=== Data for the task ===

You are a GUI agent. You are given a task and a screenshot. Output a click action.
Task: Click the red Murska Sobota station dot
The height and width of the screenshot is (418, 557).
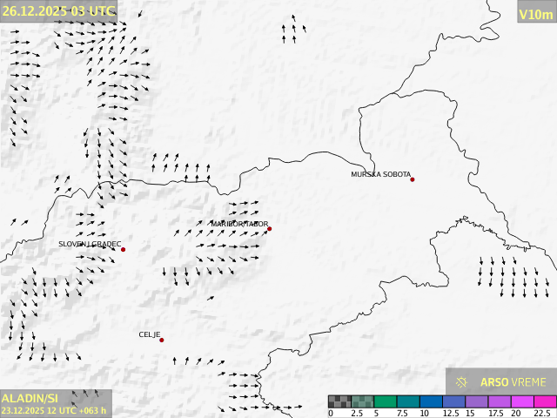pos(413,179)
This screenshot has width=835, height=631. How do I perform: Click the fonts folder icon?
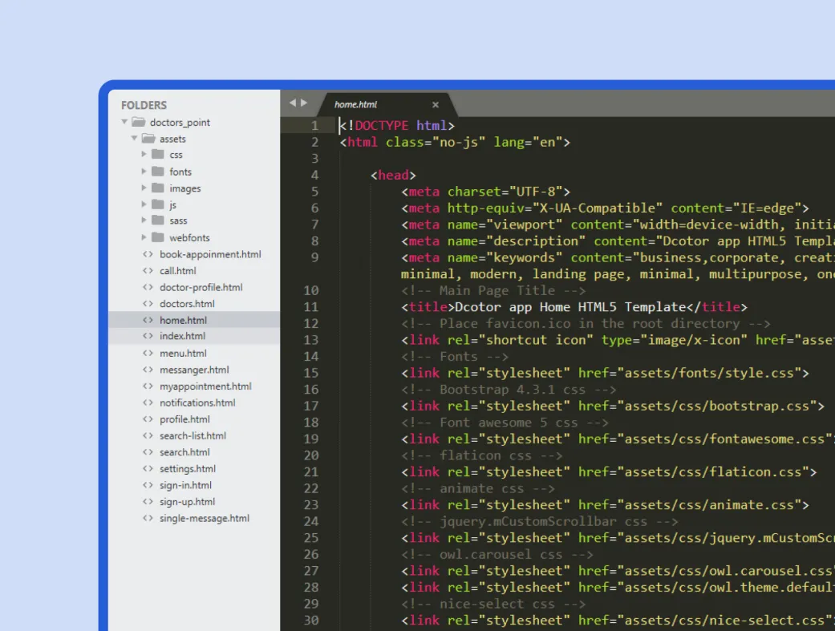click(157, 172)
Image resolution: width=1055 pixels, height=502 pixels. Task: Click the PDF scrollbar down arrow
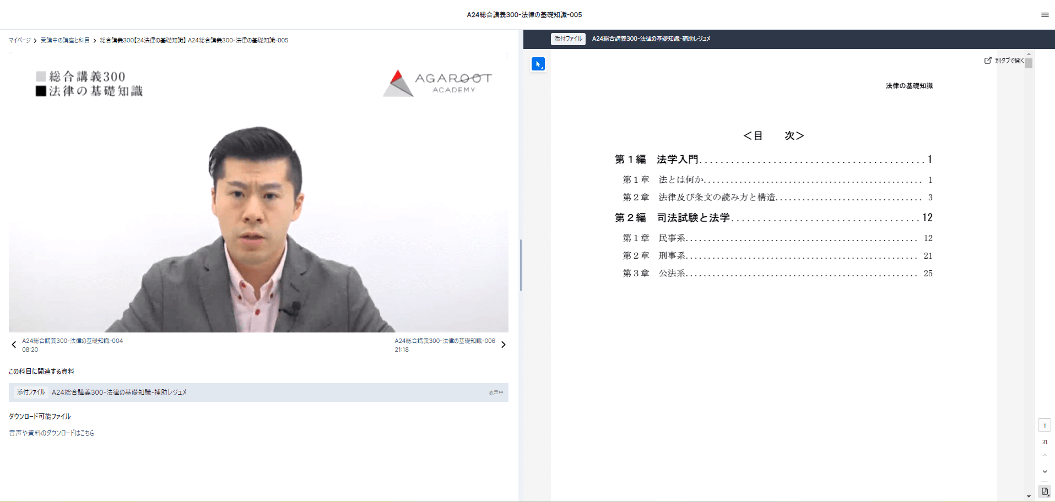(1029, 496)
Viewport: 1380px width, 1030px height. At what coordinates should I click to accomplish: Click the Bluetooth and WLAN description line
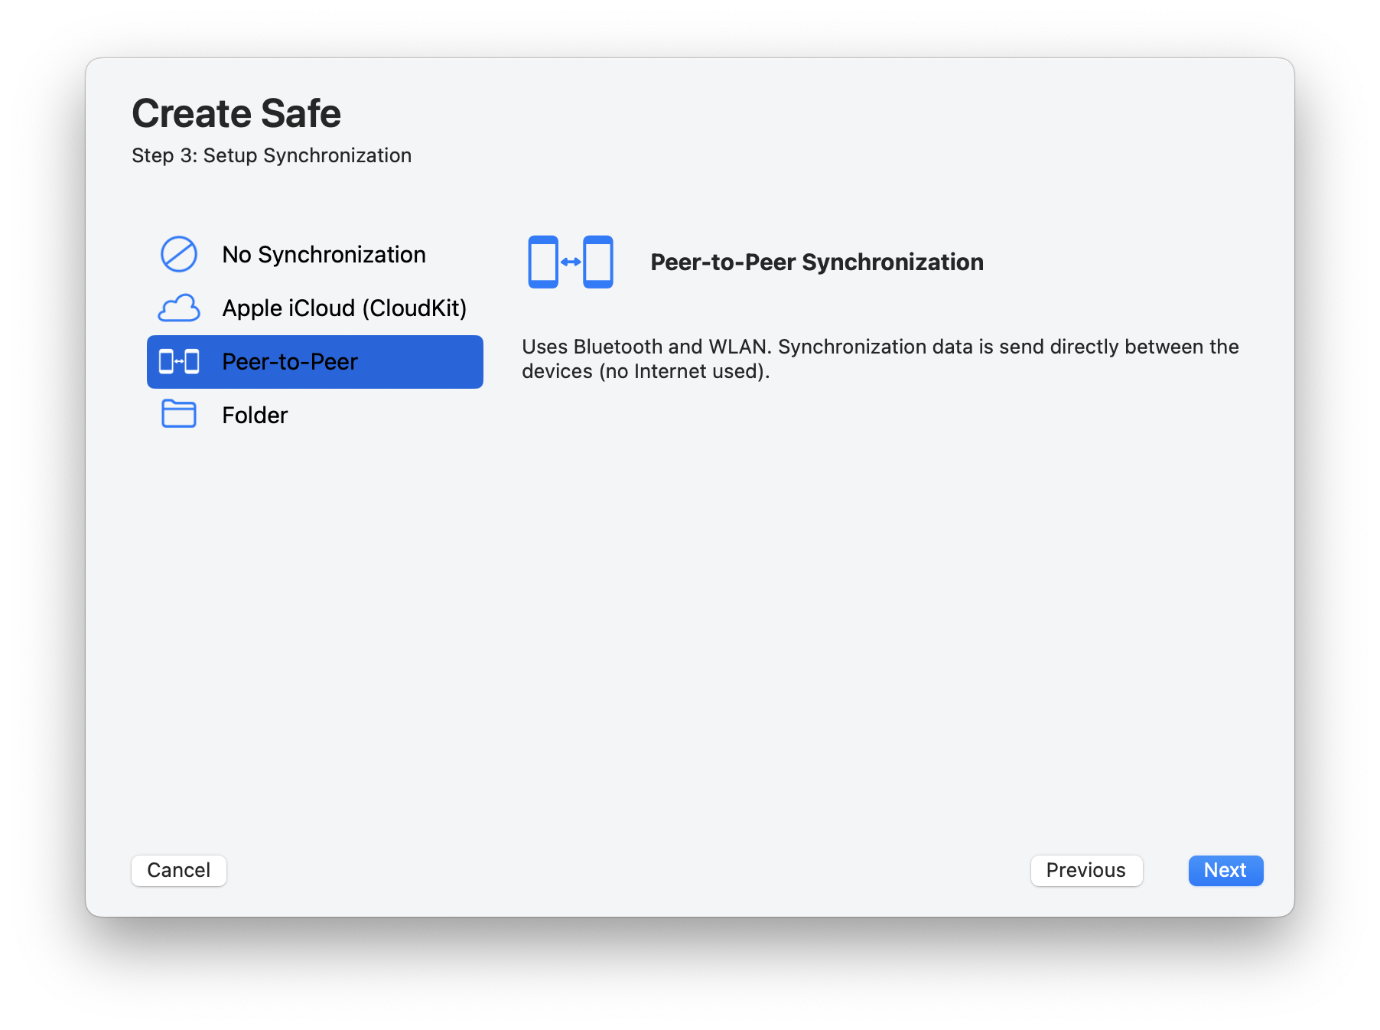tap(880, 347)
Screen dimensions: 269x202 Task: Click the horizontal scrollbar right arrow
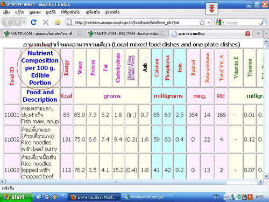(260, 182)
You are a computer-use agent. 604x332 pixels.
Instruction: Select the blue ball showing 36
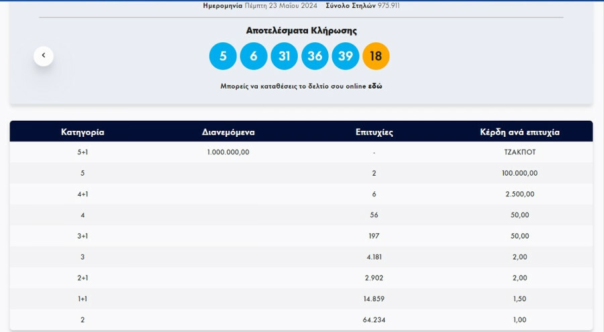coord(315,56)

===
=== Data for the task ===

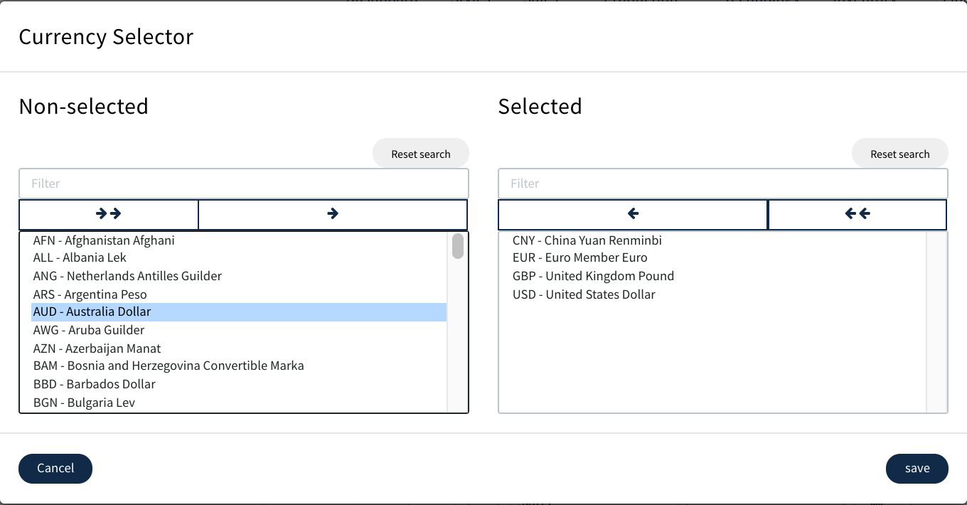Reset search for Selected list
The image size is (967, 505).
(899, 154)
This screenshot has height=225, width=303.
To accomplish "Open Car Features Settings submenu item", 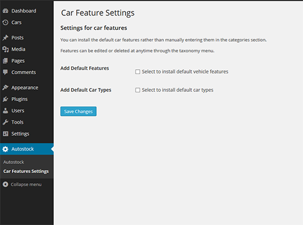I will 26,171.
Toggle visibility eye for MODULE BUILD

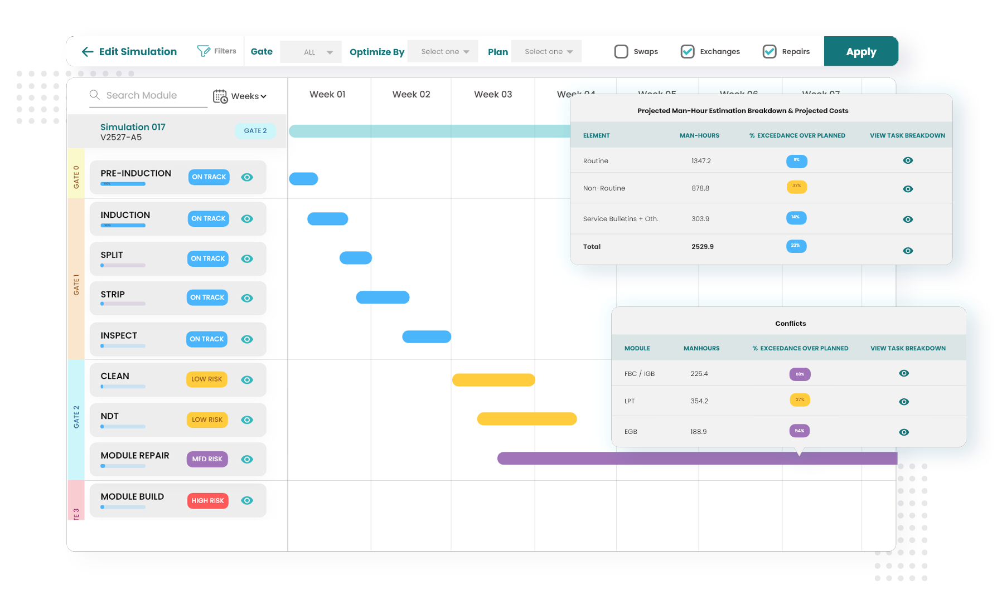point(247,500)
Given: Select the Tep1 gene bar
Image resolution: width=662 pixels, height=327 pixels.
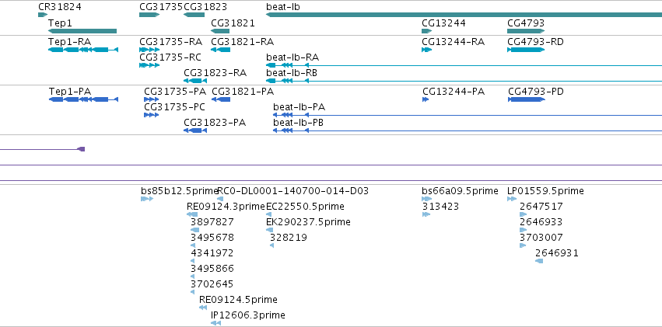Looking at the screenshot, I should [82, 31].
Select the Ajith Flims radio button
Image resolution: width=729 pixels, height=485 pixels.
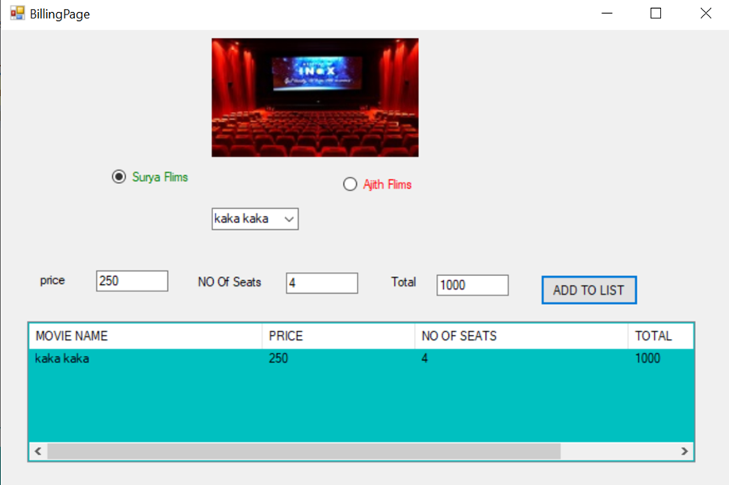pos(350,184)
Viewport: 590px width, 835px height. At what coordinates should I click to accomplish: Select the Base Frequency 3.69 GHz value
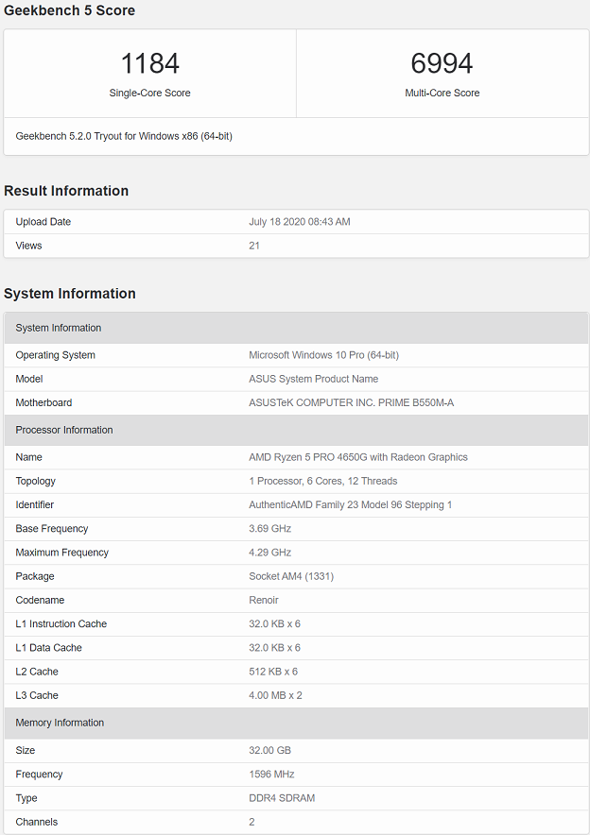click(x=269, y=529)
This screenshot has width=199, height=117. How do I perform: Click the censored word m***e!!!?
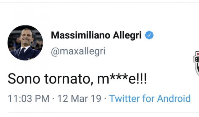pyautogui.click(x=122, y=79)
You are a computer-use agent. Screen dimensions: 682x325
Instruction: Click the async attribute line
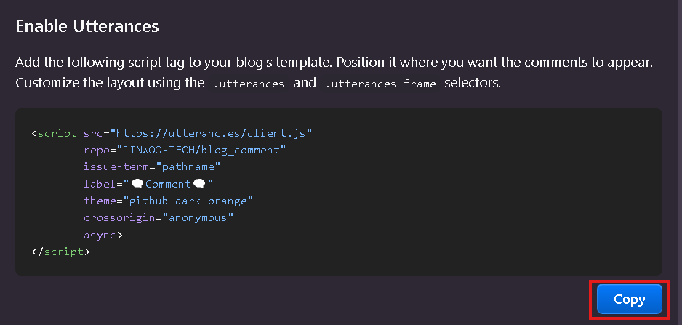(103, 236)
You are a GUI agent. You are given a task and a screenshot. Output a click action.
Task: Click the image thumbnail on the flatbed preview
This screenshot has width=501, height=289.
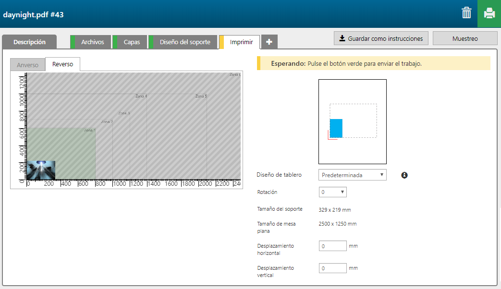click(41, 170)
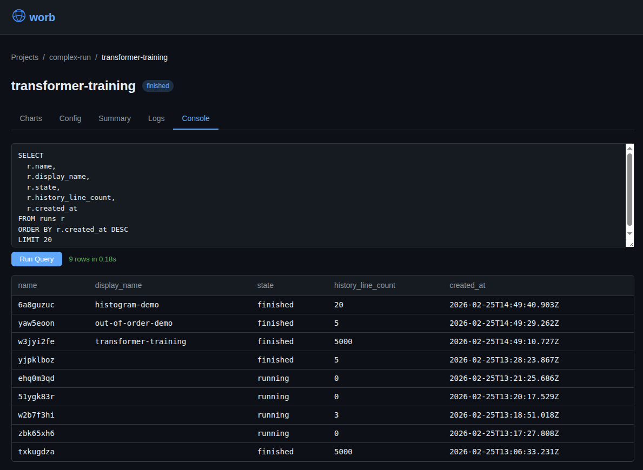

===

Copy every line of the data that holds the string "computer".

You are a computer-use agent. 604x332 pixels.
You are a computer-use agent. Screen dimensions: 682x325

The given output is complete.